It’s not Iowa but the Nevada Caucus was still a cluster

Ethan Alonzo, Editor-In-Chief

Every four years, our nation chooses sides and tensions rise. It isn’t war that the nation is preparing for, it is election season.
In the lead up to the election, events pop up all over the country for candidates to garner support from everyday citizens, convincing droves of everyday people to end wavering support.
The political climate has changed the way we look at the upcoming leaders of America. It has become less about electing the person who has our best interests at heart and more about choosing the next person to put their finger on the trigger. With nationalism becoming a defining trait of the American people, choosing the best person to lead us into the international stage has become the top priority.
The process of a caucus is representative of American politics. For lack of a better term, both are messy. Those chosen to participate in a caucus are given a quick explanation about the process, how the votes are tallied and which candidates are being represented. The caucus participants then disperse. Depending on the number of delegates the precinct is allowed, a minimum number has to be reached for the candidates. If that minimum number is not reached, that candidate’s voters have to choose a different candidate to support.
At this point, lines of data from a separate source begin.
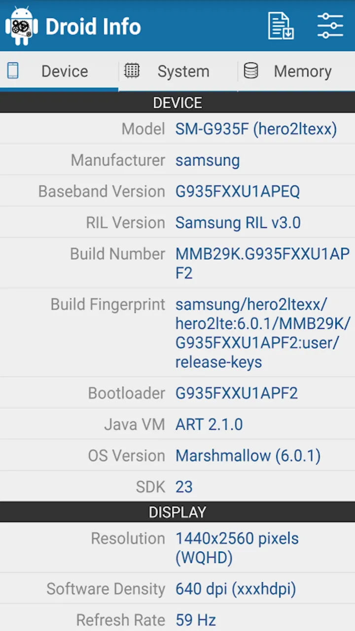The height and width of the screenshot is (631, 355).
Task: Tap the RIL Version row
Action: (178, 222)
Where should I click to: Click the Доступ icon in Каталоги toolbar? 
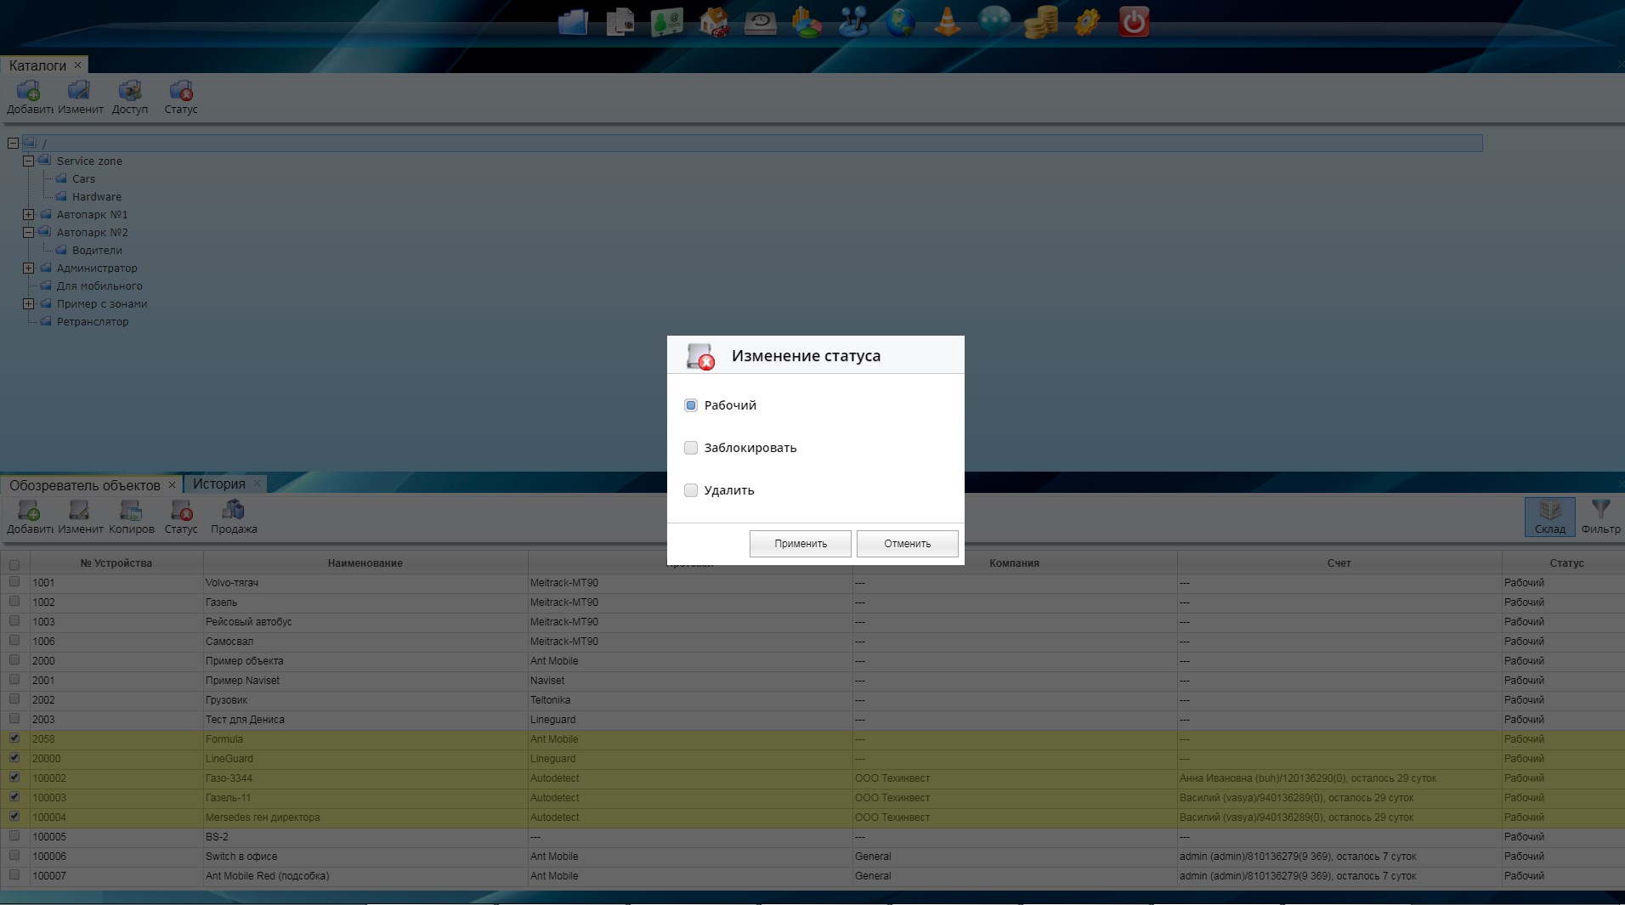pyautogui.click(x=130, y=97)
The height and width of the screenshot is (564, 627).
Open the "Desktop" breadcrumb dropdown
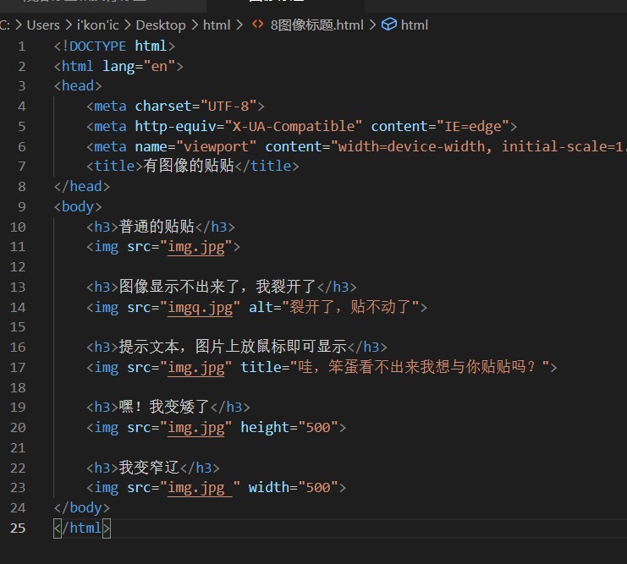(x=160, y=25)
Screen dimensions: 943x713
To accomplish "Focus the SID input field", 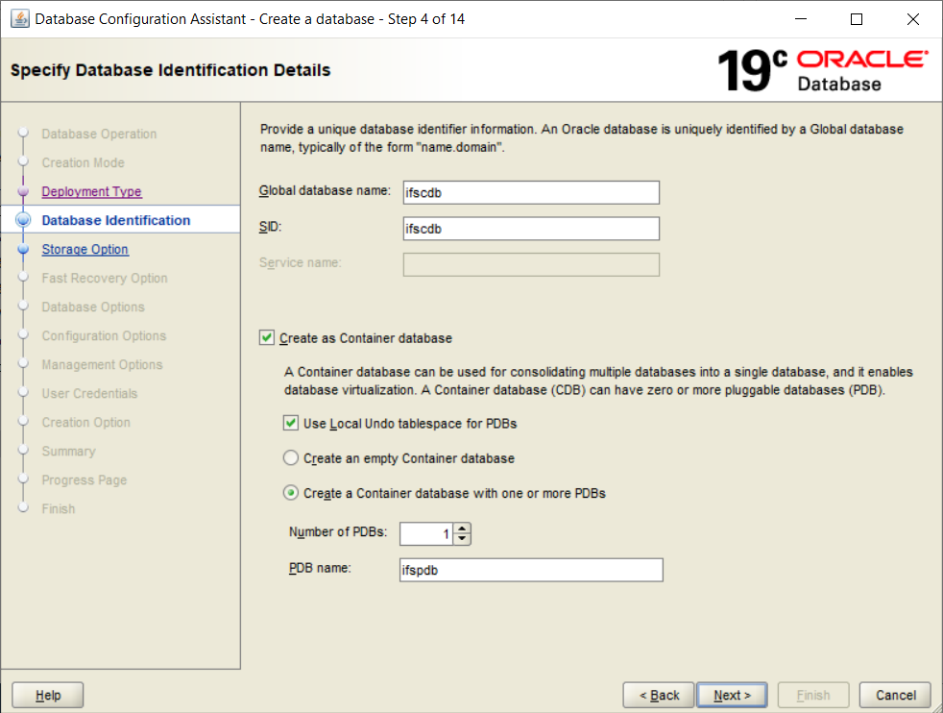I will [530, 229].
Here is where the issues start.
Participants are forced to support a different candidate. If they choose not to and decide, then their vote is not counted. Some caucus-goers refuse to let their voice be stifled and end up voting for their second or third choice.
Since the caucuses that were on the strip were not a home precinct for anyone, the locations, such as the Bellagio and Paris hotel, were for the working-class people of the Vegas strip. Instead of using ipads to tally ballots, the caucus volunteers counted each ballot by hand, as there was no early vote data to take into account.
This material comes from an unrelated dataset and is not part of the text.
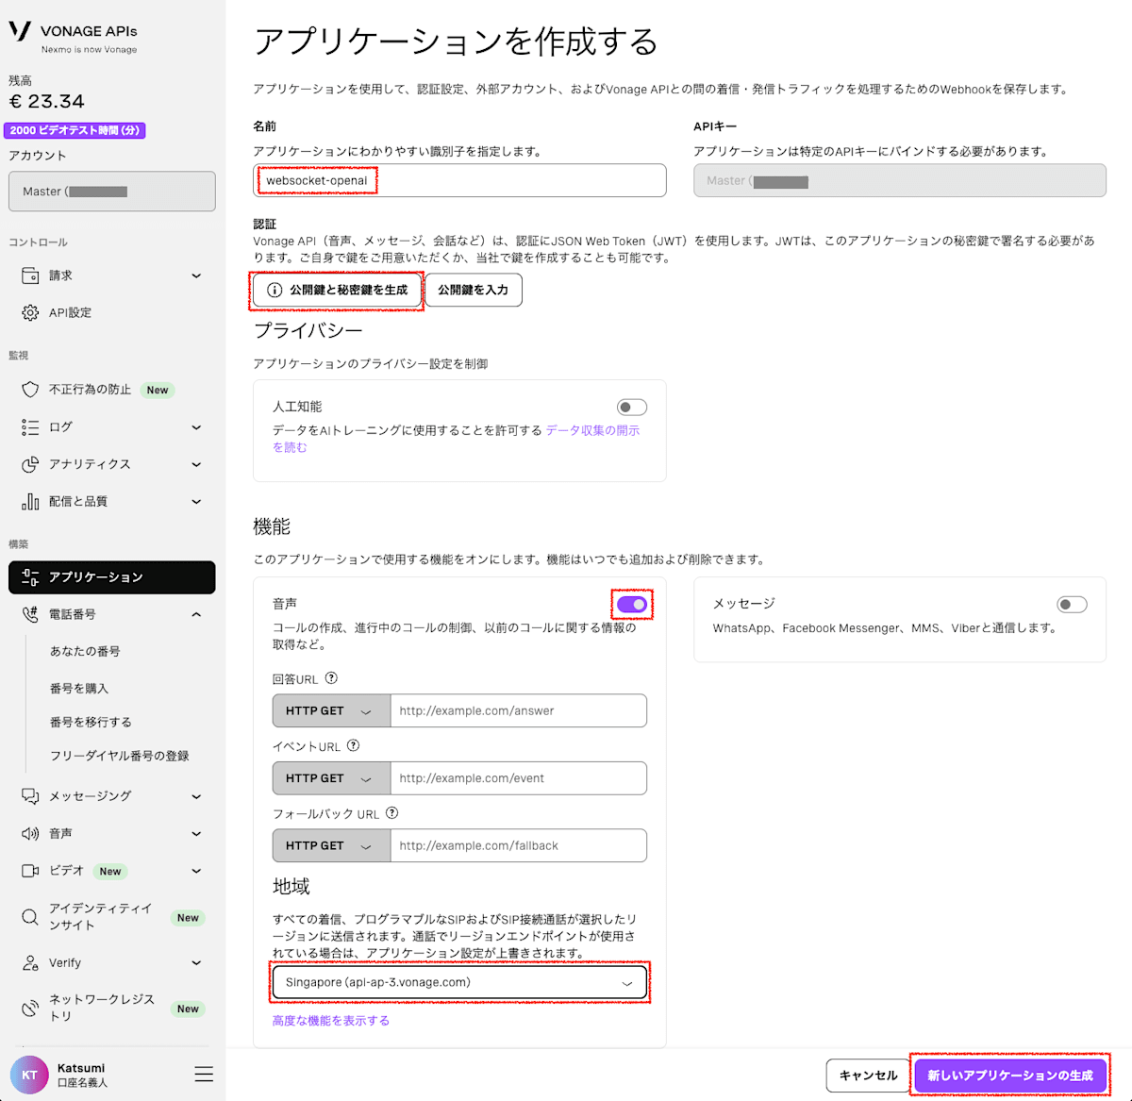
Task: Open the Singapore region dropdown
Action: 459,981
Since the Iowa caucus and failure of the application Iowa used to count the votes, the tagline for the Nevada caucus was “this will not be like Iowa.”
A staffer for the Nevada Democrats addressed the press in what to expect from the Bellagio precinct. Again the line “not like Iowa” came up.
Right after telling the press that she would be completely transparent about the process, when asked which company was in charge of security for the text votes, the aforementioned transparency was nowhere to be seen.
“I don’t have that information, but even if I did, I wouldn’t tell you.”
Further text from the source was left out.